[Data for this exercise — start]

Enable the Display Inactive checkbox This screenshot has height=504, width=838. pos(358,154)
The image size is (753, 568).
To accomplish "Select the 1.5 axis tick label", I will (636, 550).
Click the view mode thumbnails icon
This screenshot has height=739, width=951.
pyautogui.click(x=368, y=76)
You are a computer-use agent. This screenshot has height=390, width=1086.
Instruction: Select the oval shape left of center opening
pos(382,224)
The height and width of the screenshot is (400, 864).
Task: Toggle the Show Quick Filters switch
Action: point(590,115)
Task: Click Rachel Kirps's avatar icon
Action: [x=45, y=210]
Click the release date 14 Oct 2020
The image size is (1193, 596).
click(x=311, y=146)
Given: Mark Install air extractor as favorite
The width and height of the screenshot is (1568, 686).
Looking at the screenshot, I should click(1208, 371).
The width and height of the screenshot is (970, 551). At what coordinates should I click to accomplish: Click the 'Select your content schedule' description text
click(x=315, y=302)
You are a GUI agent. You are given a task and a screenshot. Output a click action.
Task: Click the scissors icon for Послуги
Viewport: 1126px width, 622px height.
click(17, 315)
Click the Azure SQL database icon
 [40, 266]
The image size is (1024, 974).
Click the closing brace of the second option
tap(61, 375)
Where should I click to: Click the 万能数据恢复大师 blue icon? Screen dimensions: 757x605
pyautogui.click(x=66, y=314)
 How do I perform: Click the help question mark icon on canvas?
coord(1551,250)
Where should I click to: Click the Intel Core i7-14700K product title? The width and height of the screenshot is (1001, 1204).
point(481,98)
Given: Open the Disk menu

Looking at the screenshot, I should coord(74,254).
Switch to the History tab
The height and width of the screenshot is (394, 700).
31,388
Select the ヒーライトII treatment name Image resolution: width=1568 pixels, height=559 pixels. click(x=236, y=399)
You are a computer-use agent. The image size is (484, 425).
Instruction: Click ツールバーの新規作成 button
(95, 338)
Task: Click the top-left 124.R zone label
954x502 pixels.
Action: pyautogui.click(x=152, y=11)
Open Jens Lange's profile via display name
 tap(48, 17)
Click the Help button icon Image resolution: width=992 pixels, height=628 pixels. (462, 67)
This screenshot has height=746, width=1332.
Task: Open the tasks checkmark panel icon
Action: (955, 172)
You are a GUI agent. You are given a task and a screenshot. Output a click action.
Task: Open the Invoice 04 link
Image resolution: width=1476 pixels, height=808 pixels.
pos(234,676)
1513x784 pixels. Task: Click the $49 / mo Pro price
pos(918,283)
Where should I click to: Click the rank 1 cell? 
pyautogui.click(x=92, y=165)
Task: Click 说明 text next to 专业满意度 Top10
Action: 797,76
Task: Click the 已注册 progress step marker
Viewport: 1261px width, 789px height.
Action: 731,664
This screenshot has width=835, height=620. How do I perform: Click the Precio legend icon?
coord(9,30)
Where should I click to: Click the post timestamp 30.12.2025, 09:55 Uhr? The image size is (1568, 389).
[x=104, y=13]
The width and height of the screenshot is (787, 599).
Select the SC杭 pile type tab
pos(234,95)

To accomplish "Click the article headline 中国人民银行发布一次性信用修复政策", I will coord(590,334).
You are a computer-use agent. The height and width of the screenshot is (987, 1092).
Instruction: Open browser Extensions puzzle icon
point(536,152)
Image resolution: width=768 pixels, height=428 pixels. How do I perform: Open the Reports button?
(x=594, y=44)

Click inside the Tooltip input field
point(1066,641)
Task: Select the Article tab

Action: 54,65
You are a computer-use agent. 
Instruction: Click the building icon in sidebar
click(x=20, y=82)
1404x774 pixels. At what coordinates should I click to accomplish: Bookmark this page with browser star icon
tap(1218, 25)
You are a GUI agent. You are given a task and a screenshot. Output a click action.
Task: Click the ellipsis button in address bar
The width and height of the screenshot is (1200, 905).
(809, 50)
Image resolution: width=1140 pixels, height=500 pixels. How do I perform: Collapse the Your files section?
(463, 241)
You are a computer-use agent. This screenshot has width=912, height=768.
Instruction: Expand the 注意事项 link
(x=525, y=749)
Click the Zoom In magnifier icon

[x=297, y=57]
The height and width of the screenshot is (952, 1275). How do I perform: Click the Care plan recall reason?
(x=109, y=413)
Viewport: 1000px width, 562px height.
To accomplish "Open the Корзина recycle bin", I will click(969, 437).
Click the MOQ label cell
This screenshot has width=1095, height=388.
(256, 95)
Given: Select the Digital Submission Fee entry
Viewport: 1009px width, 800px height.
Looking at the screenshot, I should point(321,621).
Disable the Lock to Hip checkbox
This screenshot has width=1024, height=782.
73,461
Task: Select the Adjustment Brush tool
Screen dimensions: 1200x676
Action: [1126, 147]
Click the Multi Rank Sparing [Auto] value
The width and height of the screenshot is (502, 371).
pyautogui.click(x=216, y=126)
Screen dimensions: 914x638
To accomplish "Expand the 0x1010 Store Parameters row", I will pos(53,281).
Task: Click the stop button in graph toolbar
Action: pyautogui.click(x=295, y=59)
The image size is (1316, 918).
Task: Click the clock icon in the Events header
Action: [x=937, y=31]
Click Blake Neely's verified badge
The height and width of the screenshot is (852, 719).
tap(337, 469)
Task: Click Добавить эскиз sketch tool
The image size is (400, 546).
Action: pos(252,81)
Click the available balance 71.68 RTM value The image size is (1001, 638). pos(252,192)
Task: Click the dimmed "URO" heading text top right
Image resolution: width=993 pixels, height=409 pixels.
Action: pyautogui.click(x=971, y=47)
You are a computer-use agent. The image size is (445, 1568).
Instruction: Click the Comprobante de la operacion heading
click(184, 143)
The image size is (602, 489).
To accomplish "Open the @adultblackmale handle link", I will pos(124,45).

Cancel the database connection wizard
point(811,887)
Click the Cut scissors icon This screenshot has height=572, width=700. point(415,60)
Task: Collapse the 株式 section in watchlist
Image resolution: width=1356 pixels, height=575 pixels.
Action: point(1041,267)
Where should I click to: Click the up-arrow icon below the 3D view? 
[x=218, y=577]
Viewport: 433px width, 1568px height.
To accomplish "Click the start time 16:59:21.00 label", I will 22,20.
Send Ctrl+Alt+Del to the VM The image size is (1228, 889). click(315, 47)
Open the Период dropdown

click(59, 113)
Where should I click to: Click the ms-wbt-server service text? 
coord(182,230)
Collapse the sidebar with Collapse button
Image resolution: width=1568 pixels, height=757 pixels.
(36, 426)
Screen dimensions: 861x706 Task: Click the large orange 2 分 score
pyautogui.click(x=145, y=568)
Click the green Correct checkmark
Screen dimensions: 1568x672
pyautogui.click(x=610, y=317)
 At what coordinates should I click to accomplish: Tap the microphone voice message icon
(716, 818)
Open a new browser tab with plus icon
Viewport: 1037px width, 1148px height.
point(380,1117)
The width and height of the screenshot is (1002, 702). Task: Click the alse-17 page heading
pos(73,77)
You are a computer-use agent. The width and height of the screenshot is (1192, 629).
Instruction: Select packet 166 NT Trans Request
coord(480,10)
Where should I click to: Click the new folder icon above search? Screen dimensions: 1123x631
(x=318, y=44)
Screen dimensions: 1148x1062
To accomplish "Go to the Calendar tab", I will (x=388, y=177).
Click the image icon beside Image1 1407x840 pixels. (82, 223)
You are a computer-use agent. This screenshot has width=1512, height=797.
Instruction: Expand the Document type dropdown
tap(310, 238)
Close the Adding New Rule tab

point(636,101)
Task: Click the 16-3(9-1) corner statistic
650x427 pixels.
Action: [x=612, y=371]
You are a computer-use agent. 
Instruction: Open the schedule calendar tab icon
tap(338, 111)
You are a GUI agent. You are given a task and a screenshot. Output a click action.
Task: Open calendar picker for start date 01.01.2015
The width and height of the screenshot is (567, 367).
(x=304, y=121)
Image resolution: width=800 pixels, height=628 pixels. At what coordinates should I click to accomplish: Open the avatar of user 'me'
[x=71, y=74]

[Data for this exercise — finish]

▸ What to work on
Nothing but the lines from the one with "Image resolution: width=800" through the end of the data above should be repeated, each exactly as it stands.

▸ Answer for the task
Image resolution: width=800 pixels, height=628 pixels. At what coordinates should I click to accomplish: Open the avatar of user 'me'
[x=71, y=74]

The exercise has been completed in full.